Top of SUPPLIED RECORDS

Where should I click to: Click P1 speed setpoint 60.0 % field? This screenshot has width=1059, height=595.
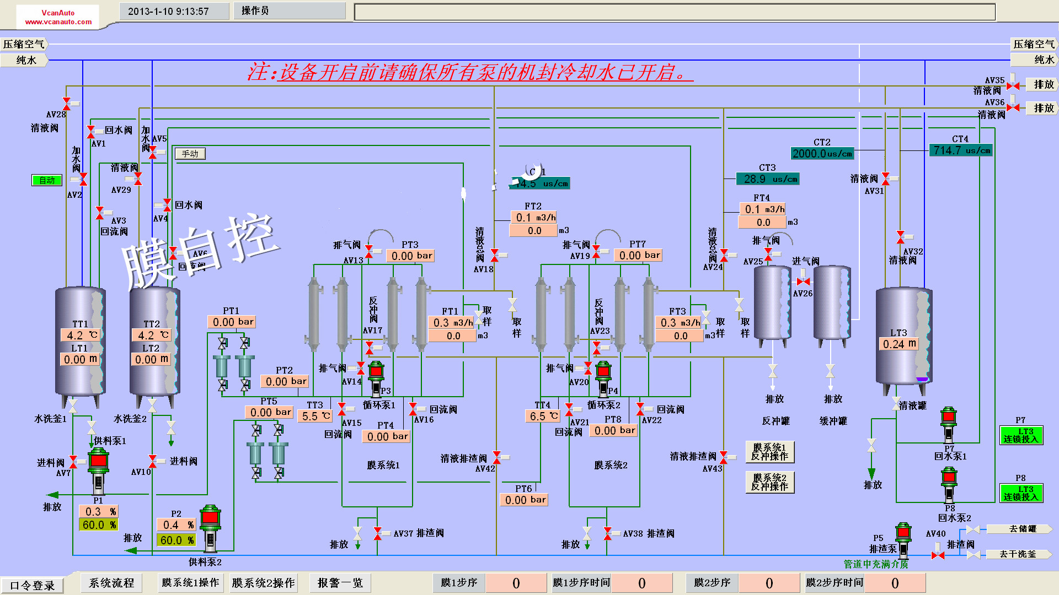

Bottom of SUPPLIED RECORDS
Top of SUPPLIED RECORDS

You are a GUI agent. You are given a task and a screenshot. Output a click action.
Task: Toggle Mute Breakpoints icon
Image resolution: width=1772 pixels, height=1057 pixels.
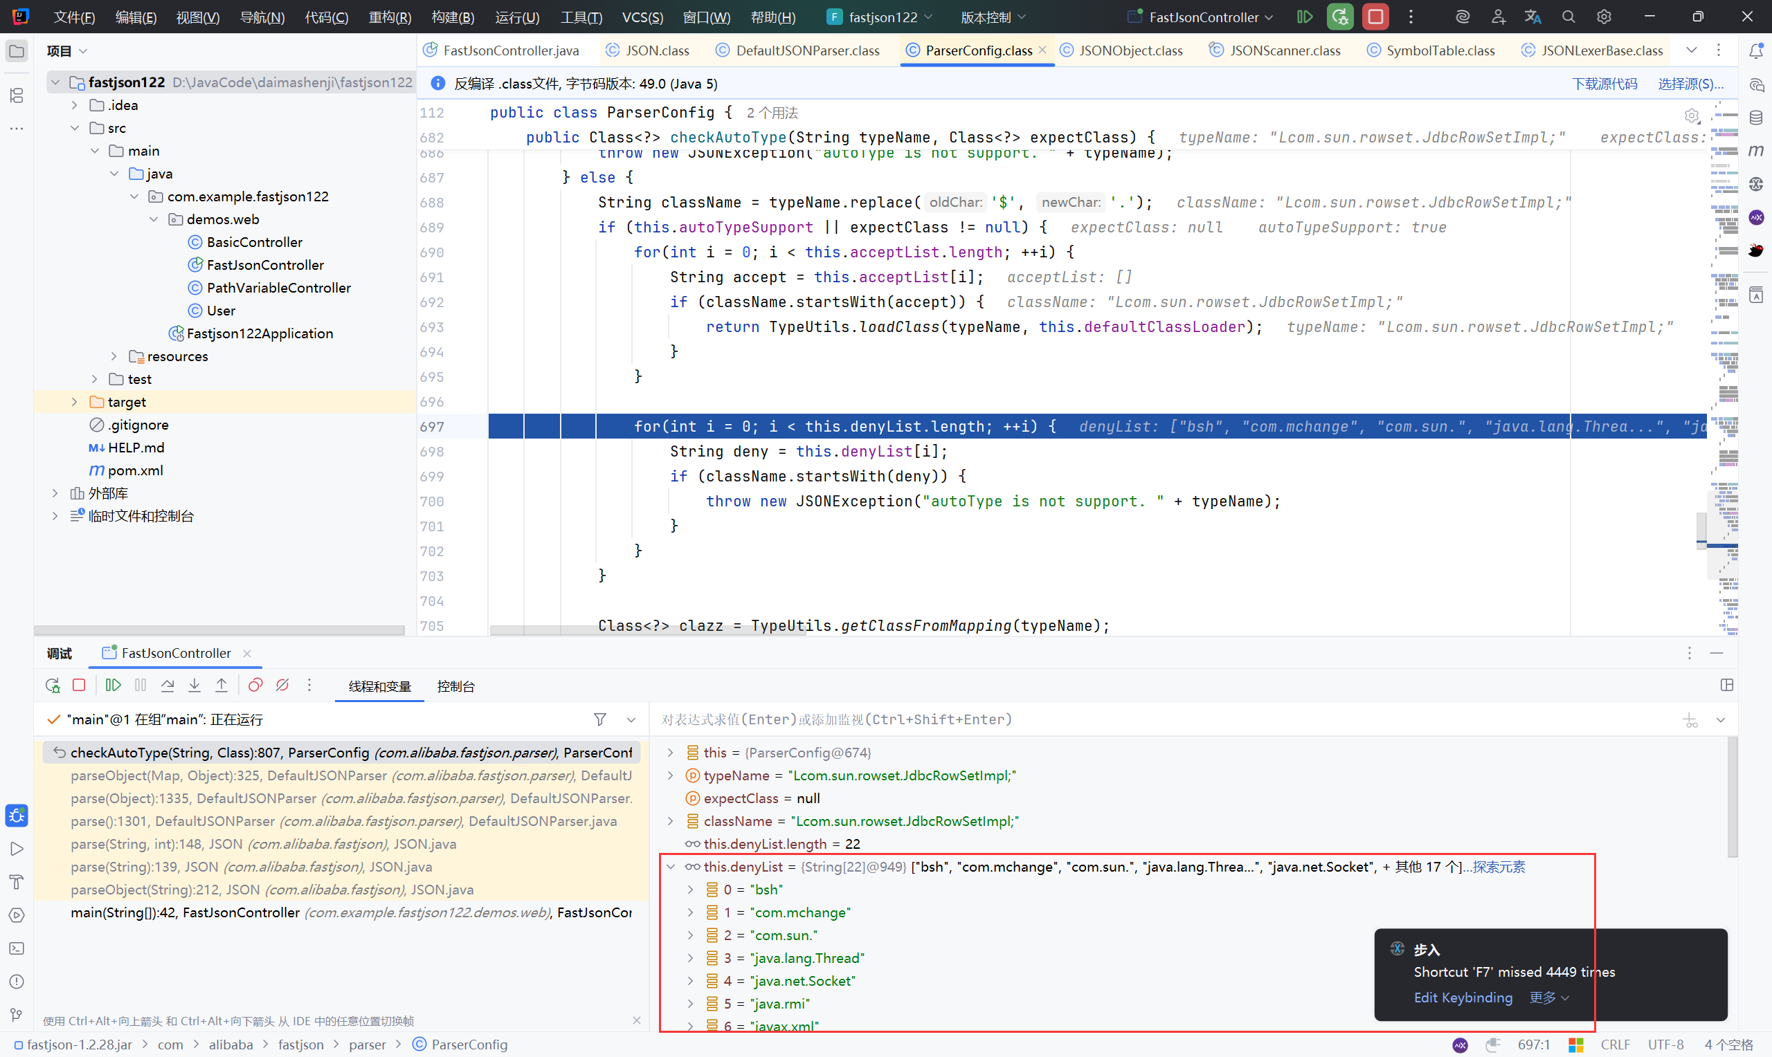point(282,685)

Bottom of SUPPLIED RECORDS

• ACTION ITEM
Pull every line containing "screenshot" from the material above.

• ANSWER FOR THE TASK
Where should I click to: Click P1 speed setpoint 60.0 % field? This screenshot has width=1059, height=595.
You are a GUI agent. You are given a task and a screenshot. Output a click action.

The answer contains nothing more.